No. 148 overall pick: Alton Robinson, DE, Syracuse

Again, this was no shock to see Seattle try to build more depth on their defensive line. Another big defensive end coming in at 6/3″, 264 pounds. He dominated the line in the ACC with a career 19 sacks and 115 tackles. In his junior year for the Orange, he had ten sacks. Robinson will not get immediate action like Darrell Taylor, but I believe that Robinson will be plenty impactful on the pass rush, especially after doing some preseason workouts with former Seahawk, Cliff Avril.

Grade: C

No. 214 overall pick: Freddie Swain, WR, Florida

The 2020 draft pool had wide receivers left and right that could be picked up, and Seattle decided to dip their toe in the pool by selecting Swain. Posting a 4.46 40-yard dash, Swain could be huge for Seattle as another speedy receiver alongside Tyler Lockett and Metcalf. This is definitely a backup role pick for Seattle as Swain only had 517 yards with seven touchdowns in his senior year.
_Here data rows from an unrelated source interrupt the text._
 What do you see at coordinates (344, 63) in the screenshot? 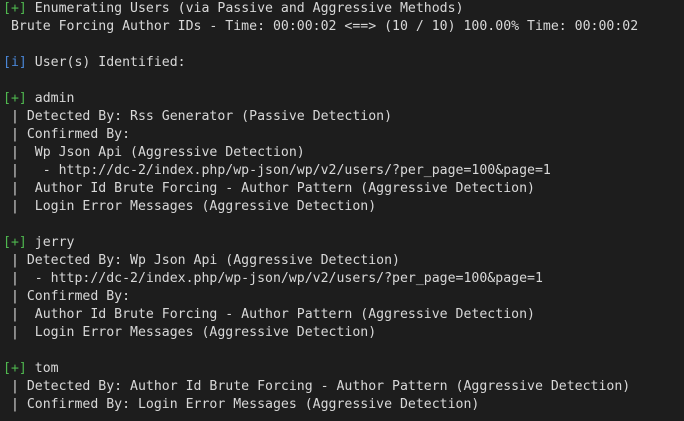
I see `terminal-line: [i] User(s) Identified:` at bounding box center [344, 63].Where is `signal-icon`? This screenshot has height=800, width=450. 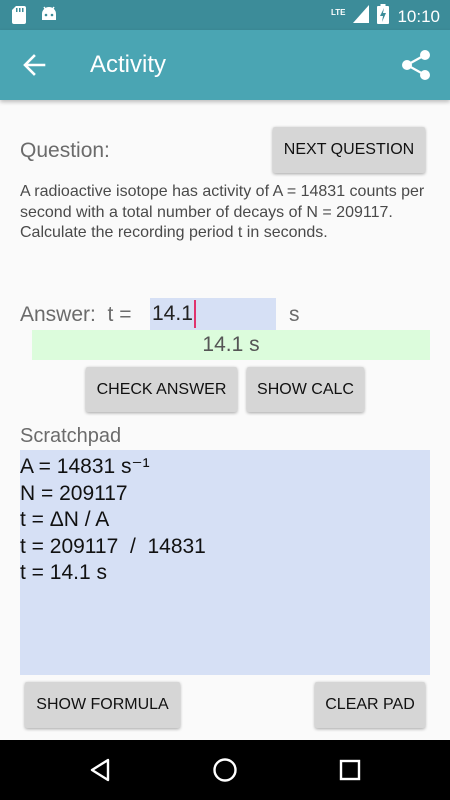 signal-icon is located at coordinates (362, 16).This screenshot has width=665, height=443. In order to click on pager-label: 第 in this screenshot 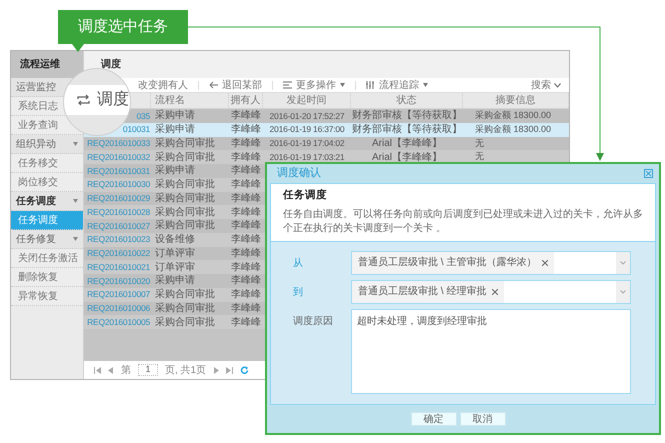, I will do `click(126, 371)`.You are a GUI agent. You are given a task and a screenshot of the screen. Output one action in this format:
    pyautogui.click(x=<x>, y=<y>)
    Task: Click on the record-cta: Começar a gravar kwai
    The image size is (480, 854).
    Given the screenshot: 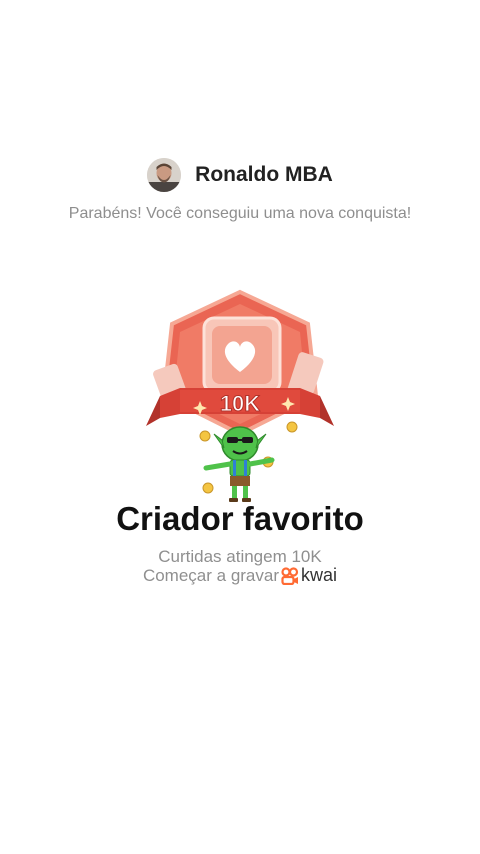 What is the action you would take?
    pyautogui.click(x=240, y=576)
     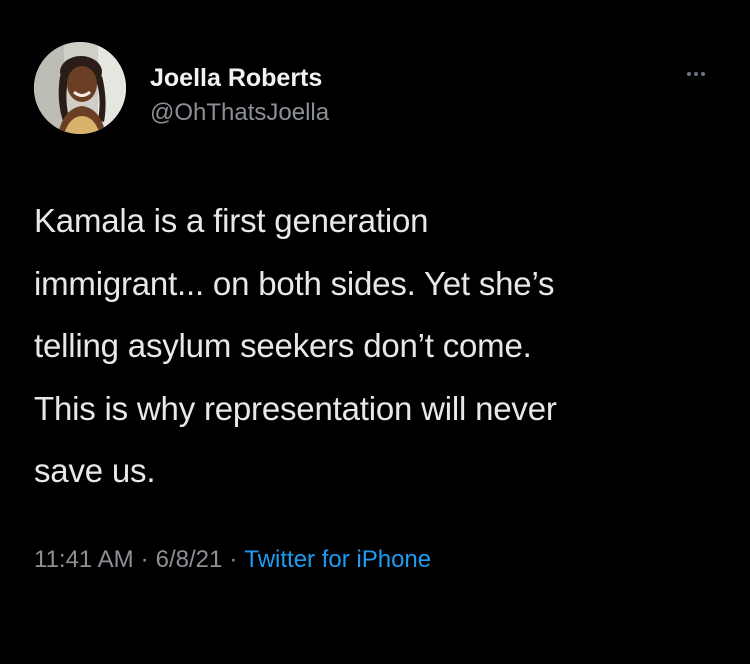 What do you see at coordinates (84, 560) in the screenshot?
I see `tweet-time: 11:41 AM` at bounding box center [84, 560].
He could play a fun role in the Seahawks offense that could look to use some Jet Sweep plays or even look to make an impact in the deep ball game.

Grade: C-

No. 251 overall pick: Stephen Sullivan, TE, LSU

Another depth pick for Seattle, but Sullivan could potentially see himself in a wide receiver role. He only had 12 receptions for 130 yards and no touchdowns his senior year, but that was after a transition he had made from wide receiver after two years in the position. During his time as a receiver, he had 34 receptions and 583 yards with 4 touchdowns. He comes in with plenty of speed for someone who is 6’5″ and 248 pounds. He ran an unofficial 4.66 40-yard dash and came in as the final draft pick for the Seahawks.